A key proponent of the People’s Constitution draft, Parit Wacharasindhu, pleaded with members of the Thai parliament to be open-minded, claiming that the proposed legislation is not intended to replace the election system already approved by parliament, but to dismantle the so-called “Prayut (Prime Minister Prayut Chan-o-cha) regime” and put in place a fairer system for all stakeholders.
Parit, a leader of the “Re-Solution” reformist group, and Secretary-General of the Progressive Movement and former lecturer at Thammasat University Piyabutr Saengkanokkul appeared before Parliament today (Tuesday) to defend the draft.
Parit said he expects members of parliament to give public interest the highest priority and to approve the charter draft in its first reading, adding that, if any MP or senator has any doubt about the draft, he and other advocates are willing to clarify during the second and final readings.

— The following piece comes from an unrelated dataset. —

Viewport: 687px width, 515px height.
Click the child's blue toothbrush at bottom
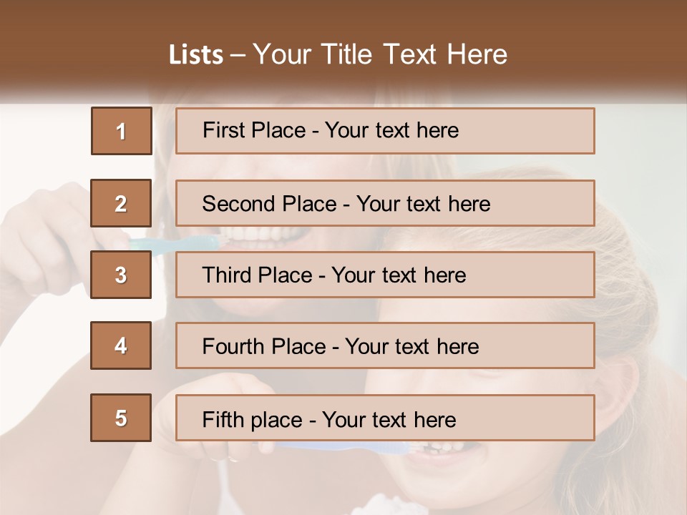tap(344, 448)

Addressing a joint session of parliament, he said that Thailand is like a severely ill patient, afflicted with three diseases originating from the prime minister’s virus, namely economic ills, chronic inequality and fake democracy.

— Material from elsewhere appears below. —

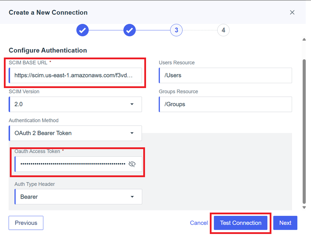Click the first completed step checkmark
The image size is (311, 248).
pyautogui.click(x=83, y=30)
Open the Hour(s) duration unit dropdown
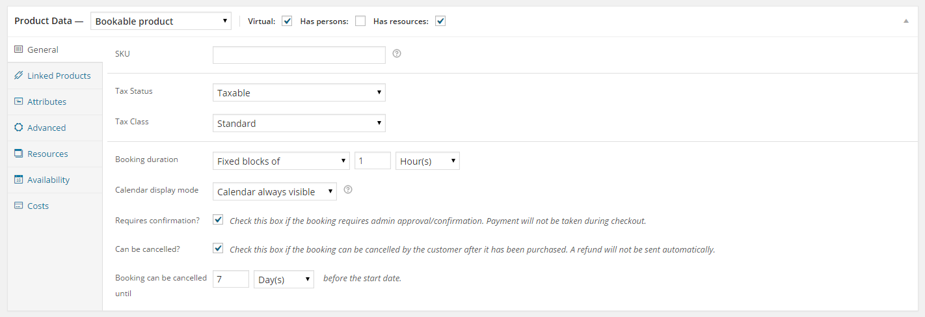 click(427, 161)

What is more dangerous than the virus itself is the “Prayut regime”, which is protected by the current Constitution and enables him to use all the mechanisms available to control the Senate and all the charter-mandated independent organizations and to monopolise power to govern the country, said the former Democrat candidate.

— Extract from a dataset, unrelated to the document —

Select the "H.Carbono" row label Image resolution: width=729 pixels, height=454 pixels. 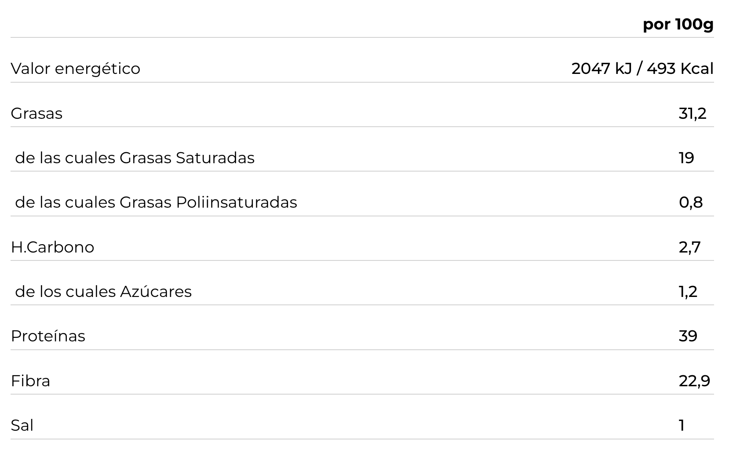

He added that the first thing to do, to eliminate this virus, is to pass the People’s Constitution draft and do away with the Senate, scrap the 20-year national strategy, ditch the reform master plan, restructure the Constitutional Court and nullify Section 279 of the Constitution, which endorses all the orders issued and acts committed by the coup makers, led by General Prayut, over the past seven years and half since his coup.
Parit urged members of parliament not to reject the draft outright, by claiming that the current charter was approved by more than 16 million people in a referendum, warning that such a move would amount to not trusting the people, who are sovereign.
Piyabutr, in his address to parliament, said he does not think there is a valid reason for legislators to reject the draft because, if they still have any doubts about it, they can be addressed in the second and final readings.
He assured that the draft was not crafted to benefit any specific parties, but to lay down fair rules of the game for all stakeholders and in the public interest, adding that it does not touch on the two-ballot electoral system, constituency and party-list, which has already been approved by parliament.
Insisting that senators do not truly represent the people, because they are not directly elected, Piyabutr said that they should make the sacrifice by approving the charter draft and run for election if they want to enter politics.